Görev Talimatı:
Basın açıklamasına göre köy sakinleri, orman idaresinin bu tür çalışmalardan önce kendi görüşlerini alması gerektiğini neye dayanarak bildiklerini belirtiyor? Bir veya iki cümleyle açıklayın.

═════ Metin

AHATLI KÖYÜ SAKİNLERİNİN ORMANDAKİ AĞAÇ KESİMLERİYLE İLGİLİ BASIN AÇIKLAMASI

Antalya Kaş ilçesi, Ahatlı Köyü, Enişdibi Mevkii 53. Bölge dahilinde bulunan 18 hektarlık ormandaki kızılçam ağaçları, Orman Genel Müdürlüğü’ne bağlı Kaş Orman İşletme Müdürlüğü tarafından dikili satış yöntemiyle özel sektöre kestirilmektedir.  

28 Ocak 2021
AHATLI KÖYÜ SAKİNLERİNİN ORMANDAKİ AĞAÇ KESİMLERİYLE İLGİLİ BASIN AÇIKLAMASI

 
Antalya Kaş ilçesi, Ahatlı Köyü, Enişdibi Mevkii 53. Bölge dahilinde bulunan 18 hektarlık ormandaki kızılçam ağaçları, Orman Genel Müdürlüğü’ne bağlı Kaş Orman İşletme Müdürlüğü tarafından dikili satış yöntemiyle özel sektöre kestirilmektedir. Köy sakinleri olarak bu konuda katılım hakkımız olduğu halde bize herhangi bir bilgilendirme yapılmadan yaklaşık %45-50 eğimi bulunan ormanlık alanda traşlama kesimi başlatılmasını asla kabul etmiyoruz. Bu vahim olayı ülke kamuoyuna duyurmak amacıyla sesimizi yükseltiyoruz. Ülkemizde yürürlükte olan anayasa, kanunlar ve yönetmelikler incelendiğinde yöre halkı olarak hem böyle bir mücadele verme hakkımızın olduğunu, hem de orman idaresinin bu tür çalışmalar öncesinde katılımcılık ilkesi bağlamında bizlerin görüşlerini alması gerektiğini iyi biliyoruz. Karşı çıktığımız bu kesim olayından ne yazık ki kesimcilerin motorlu testereleri kullanarak 60-70 yaşlarındaki kızılçam ağaçlarını kesmeye başlamaları üzerine haberimiz olmuştur. Bizler bu köyde yaşayan ve doğasını seven insanlar olarak anayasamızdan aldığımız güçle traşlama kesiminin derhal durdurulmasını istiyoruz.

══════════
═════ Satır Listesi

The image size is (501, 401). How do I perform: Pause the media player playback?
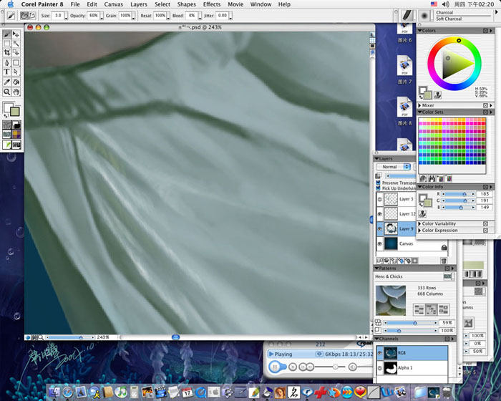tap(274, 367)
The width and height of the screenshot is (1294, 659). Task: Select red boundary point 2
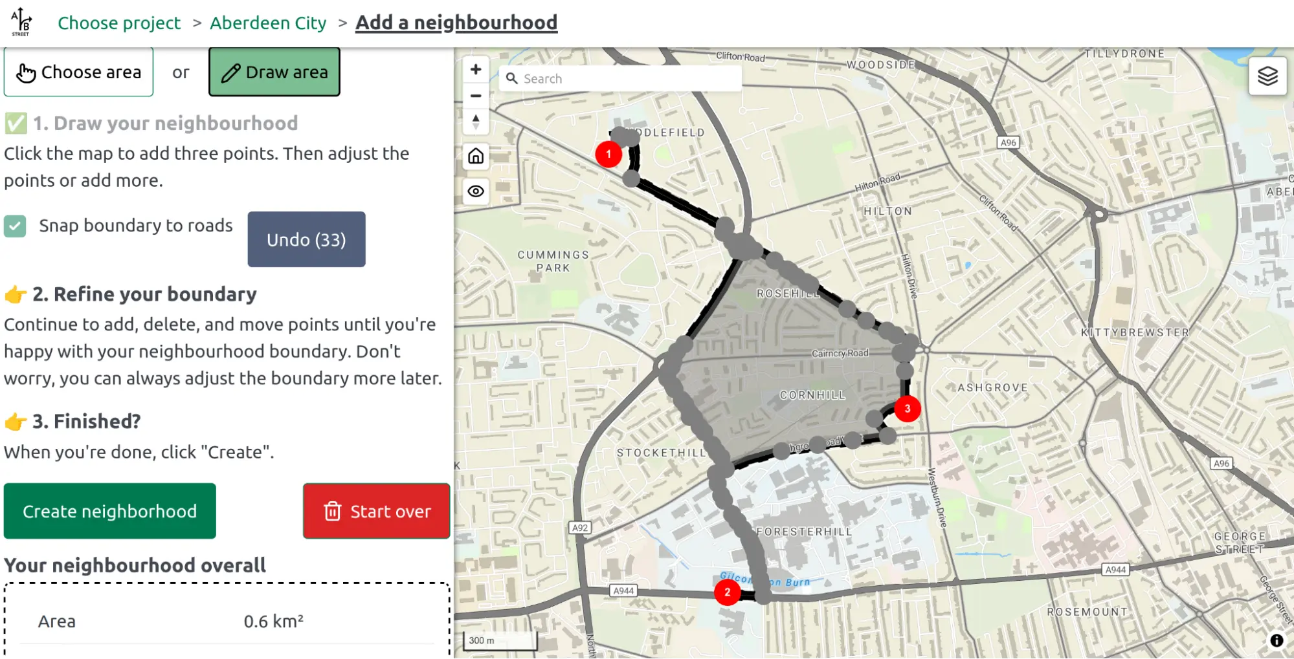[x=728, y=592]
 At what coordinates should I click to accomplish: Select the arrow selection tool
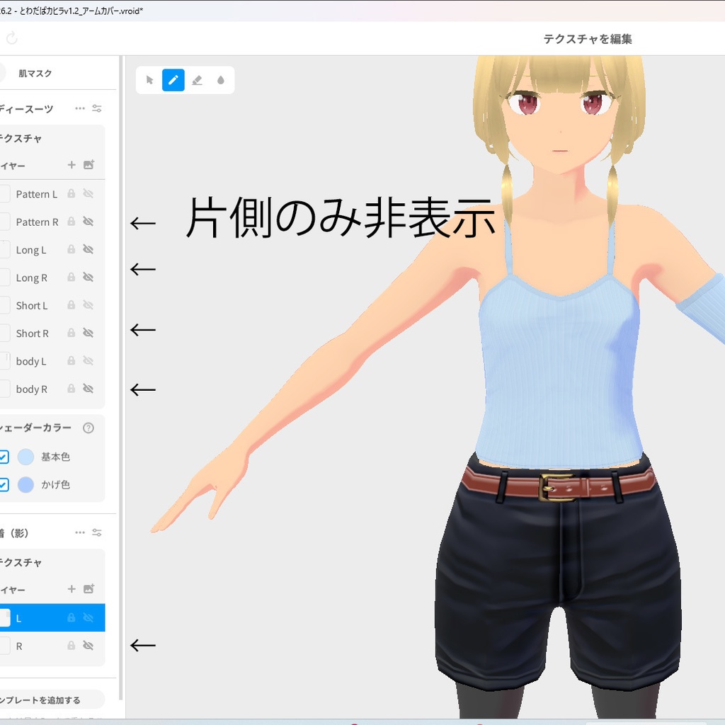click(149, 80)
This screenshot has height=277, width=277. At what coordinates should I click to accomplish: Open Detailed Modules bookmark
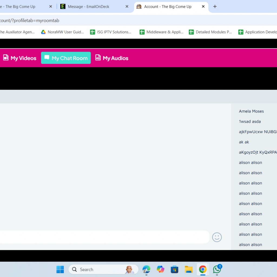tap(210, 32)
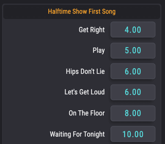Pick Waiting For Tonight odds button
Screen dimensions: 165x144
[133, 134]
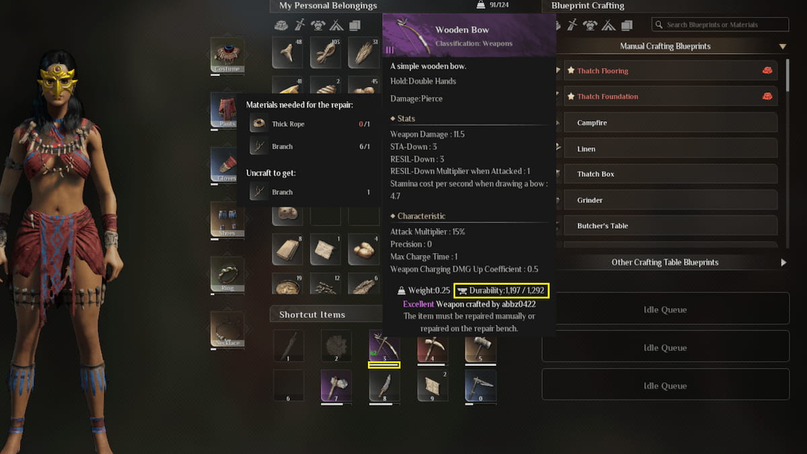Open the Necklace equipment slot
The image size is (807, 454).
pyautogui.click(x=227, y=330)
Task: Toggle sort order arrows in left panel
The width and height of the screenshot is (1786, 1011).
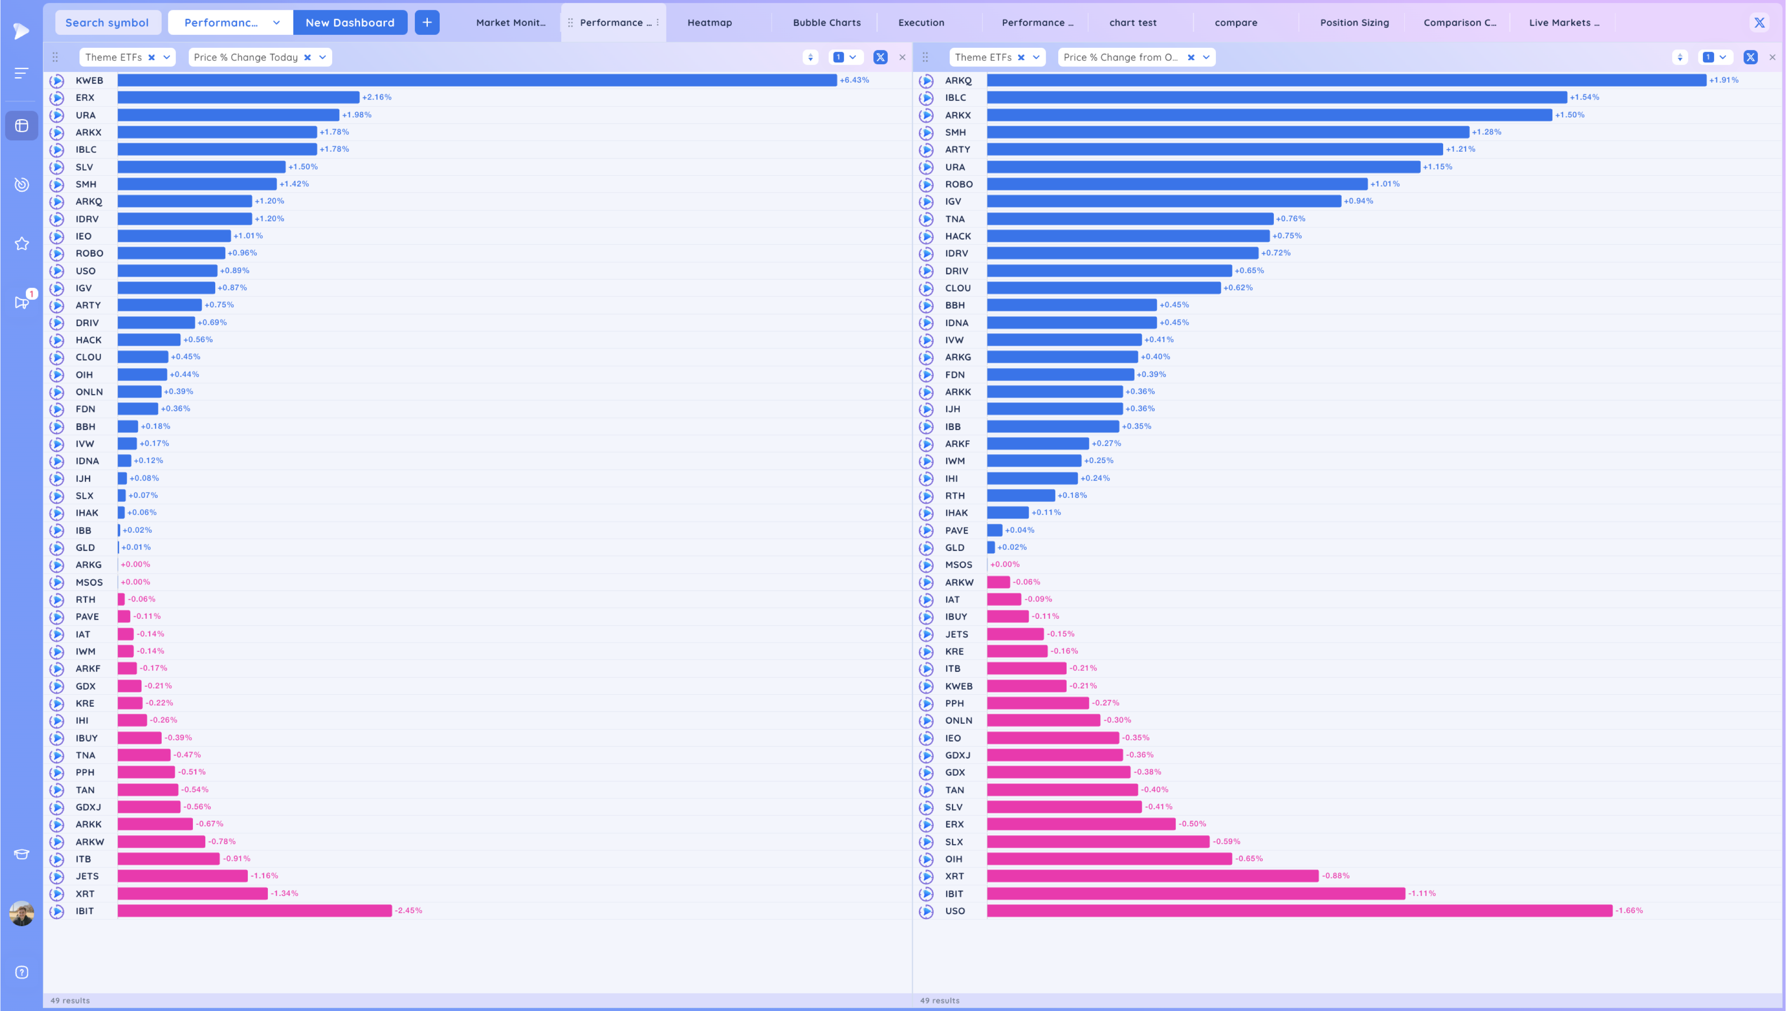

══════════

Tamamlanan Görev:
Köy sakinleri, ülkede yürürlükte olan anayasa, kanunlar ve yönetmelikler incelendiğinde hem bu mücadeleyi verme haklarının olduğunu, hem de orman idaresinin katılımcılık ilkesi bağlamında görüşlerini alması gerektiğini bildiklerini belirtiyor.